Auf jeden Fall wird Tobruk auch vor den Interessen der Cyrenaica in Kairo nicht so leicht kapitulieren und den Muslimbrüdern das Feld nicht überlassen. Washington ist sich dessen sehr wohl bewusst und zeigt mit seiner uneingeschränkten Unterstützung für Al Sarraj, dass es kein wirklich geeintes Libyen zu seiner absoluten Priorität hat (v. Artikel). Das würde sich auch daran zeigen, dass die USA alles andere als eine Verschärfung der Beziehungen zu Ägypten wollen.

Unterdessen hat sich von Rom aus, während es am Chor der Erklärungen teilnahm, kein einziges Blatt bewegt. Italien vermeidet eine Überreaktion, indem es weitere Äußerungen zu Haftar und wichtige Kommentare zum möglichen Ende des Embargos in Tripolis vermeidet. Er beschränkt sich auf das übliche „Wir kämpfen nicht, aber wir trainieren“ im Sinne anderer Italianismen, die dazu dienen, die Verbündeten ruhig zu halten, und gleichzeitig die sogenannten Hüter von Artikel 11 der Verfassung sind.

In der Zwischenzeit zahlt jedoch Italien den Pfand. Dies wird durch die Episode von Zintan und die Peinlichkeit gezeigt, in der der gültige General Serra gezwungen wurde, das Gebiet als unwillkommen zu verlassen. Zintan gehörte zu den ersten Städten, die gegen Gaddafi rebellierten, und seine Berberbrigaden sind seit Beginn der Spaltung Libyens in zwei Teile mit Tobruk verbunden. Heute stellt es eine interne Enklave Tripolitaniens dar, feindselig gegenüber Al Sarraj und jedem, der sich mit ihm arrangiert.

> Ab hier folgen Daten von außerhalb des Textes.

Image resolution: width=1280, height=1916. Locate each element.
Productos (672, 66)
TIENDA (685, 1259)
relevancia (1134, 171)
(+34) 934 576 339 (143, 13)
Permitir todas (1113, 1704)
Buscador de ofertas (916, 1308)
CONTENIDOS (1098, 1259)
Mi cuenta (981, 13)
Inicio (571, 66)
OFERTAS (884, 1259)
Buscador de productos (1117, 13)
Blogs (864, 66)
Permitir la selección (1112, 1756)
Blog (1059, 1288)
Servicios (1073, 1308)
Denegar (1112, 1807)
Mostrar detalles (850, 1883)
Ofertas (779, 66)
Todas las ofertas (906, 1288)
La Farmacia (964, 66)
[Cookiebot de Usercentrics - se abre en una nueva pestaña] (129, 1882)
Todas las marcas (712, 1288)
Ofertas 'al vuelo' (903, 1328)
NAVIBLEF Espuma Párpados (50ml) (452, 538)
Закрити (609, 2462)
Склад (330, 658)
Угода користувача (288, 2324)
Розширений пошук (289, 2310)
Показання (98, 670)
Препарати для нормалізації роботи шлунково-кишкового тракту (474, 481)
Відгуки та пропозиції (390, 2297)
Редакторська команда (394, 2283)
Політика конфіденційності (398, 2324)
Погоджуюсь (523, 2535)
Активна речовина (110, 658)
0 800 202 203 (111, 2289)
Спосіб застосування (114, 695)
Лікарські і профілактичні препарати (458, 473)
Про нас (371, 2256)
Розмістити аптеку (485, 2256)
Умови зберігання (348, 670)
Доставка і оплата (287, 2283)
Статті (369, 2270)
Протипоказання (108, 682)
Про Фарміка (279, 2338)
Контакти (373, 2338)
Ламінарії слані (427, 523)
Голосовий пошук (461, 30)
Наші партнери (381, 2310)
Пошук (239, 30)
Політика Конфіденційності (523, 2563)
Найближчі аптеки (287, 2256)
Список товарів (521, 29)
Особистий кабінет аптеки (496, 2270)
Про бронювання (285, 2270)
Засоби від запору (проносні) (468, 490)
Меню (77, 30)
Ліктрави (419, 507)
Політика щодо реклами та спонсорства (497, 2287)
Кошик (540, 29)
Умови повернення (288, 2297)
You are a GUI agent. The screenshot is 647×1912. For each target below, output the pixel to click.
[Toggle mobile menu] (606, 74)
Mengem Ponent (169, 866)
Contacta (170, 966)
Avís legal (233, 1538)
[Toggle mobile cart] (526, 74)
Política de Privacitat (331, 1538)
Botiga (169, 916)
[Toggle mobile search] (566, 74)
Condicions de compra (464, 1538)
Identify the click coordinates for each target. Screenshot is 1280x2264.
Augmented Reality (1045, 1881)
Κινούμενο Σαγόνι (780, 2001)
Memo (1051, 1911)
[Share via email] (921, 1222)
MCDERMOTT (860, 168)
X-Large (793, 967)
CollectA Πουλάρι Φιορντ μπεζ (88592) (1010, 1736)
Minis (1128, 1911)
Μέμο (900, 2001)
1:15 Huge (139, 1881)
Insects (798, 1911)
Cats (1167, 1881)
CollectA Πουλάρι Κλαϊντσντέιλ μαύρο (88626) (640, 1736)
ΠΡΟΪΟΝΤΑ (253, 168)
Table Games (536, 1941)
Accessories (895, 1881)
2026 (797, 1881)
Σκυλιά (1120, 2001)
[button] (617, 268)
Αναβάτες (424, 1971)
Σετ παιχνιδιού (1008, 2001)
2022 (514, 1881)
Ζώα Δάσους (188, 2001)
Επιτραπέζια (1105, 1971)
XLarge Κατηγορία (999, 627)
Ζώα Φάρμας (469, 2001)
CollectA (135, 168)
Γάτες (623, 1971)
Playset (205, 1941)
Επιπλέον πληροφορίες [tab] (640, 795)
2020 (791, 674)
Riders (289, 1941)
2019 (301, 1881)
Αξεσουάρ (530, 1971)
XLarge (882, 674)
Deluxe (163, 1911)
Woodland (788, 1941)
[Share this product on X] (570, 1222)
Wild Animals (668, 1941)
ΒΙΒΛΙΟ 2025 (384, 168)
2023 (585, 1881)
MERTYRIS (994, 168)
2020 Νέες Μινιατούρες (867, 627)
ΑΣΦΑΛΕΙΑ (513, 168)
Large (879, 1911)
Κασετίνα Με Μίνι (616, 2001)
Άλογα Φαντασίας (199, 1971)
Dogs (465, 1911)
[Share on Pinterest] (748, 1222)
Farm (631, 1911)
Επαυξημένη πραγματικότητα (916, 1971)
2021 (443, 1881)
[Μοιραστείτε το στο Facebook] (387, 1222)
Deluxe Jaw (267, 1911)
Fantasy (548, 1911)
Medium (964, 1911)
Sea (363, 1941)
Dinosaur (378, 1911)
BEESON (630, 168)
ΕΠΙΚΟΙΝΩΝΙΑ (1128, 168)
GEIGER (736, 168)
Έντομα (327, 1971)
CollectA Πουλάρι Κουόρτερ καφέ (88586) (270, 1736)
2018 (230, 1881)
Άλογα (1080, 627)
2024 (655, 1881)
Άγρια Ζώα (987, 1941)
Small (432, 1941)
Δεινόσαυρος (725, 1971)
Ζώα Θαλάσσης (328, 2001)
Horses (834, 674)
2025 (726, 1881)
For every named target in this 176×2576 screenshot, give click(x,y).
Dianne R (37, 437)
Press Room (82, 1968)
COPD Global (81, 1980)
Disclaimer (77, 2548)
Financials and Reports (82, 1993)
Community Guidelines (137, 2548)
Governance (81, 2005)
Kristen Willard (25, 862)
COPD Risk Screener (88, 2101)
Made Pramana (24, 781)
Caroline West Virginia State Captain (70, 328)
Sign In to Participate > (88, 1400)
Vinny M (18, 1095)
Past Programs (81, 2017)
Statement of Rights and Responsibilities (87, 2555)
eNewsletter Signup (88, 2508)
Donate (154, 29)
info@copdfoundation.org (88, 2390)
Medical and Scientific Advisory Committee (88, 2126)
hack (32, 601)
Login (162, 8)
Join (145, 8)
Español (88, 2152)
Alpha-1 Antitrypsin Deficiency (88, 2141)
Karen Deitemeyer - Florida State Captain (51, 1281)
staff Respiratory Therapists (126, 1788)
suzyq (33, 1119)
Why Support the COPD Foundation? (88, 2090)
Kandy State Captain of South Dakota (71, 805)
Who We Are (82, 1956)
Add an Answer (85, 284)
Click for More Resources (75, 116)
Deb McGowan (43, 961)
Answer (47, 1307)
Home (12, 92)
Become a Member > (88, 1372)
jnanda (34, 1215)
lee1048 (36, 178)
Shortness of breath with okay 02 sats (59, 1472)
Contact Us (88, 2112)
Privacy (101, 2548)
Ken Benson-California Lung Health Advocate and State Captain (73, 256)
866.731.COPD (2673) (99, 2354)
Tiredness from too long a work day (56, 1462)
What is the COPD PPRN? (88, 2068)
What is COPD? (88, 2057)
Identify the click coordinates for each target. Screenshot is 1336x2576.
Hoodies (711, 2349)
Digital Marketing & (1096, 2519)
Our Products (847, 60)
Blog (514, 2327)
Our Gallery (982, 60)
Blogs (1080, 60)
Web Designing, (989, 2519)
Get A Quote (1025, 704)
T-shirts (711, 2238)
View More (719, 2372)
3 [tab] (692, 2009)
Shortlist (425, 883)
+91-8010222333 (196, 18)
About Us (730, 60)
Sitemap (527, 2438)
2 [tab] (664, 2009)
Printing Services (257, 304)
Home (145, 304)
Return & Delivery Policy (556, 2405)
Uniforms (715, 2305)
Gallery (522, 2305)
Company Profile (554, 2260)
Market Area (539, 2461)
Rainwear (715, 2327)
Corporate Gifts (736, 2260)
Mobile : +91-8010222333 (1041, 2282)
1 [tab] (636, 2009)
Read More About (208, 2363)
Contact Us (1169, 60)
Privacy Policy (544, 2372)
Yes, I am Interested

Ironischerweise haben Serra und Sarraj einen ähnlichen Nachnamen. Unser General erinnert sich dann aufgrund seines Aussehens an die Graziani der Kolonialzeit und die Propaganda, die vom Verrat der Italiener spricht, nutzt er aus, um mit der Zunge auf die Trommel zu schlagen. Wenn sich dann herausstellt, dass Al Sarraj selbst zu dem Clan gehört, der eine Vereinbarung mit den italienischen Kolonisatoren getroffen hat, ist das Spiel vorbei …

In Libyen hatten wir viele Freunde, aber wir machten unser Leben kompliziert. Solange es Zeit gibt, sollte eine klare, einheitliche und vor allem pragmatische Position gewählt werden. Kurz gesagt, so nah wie möglich an den direkten nationalen Interessen.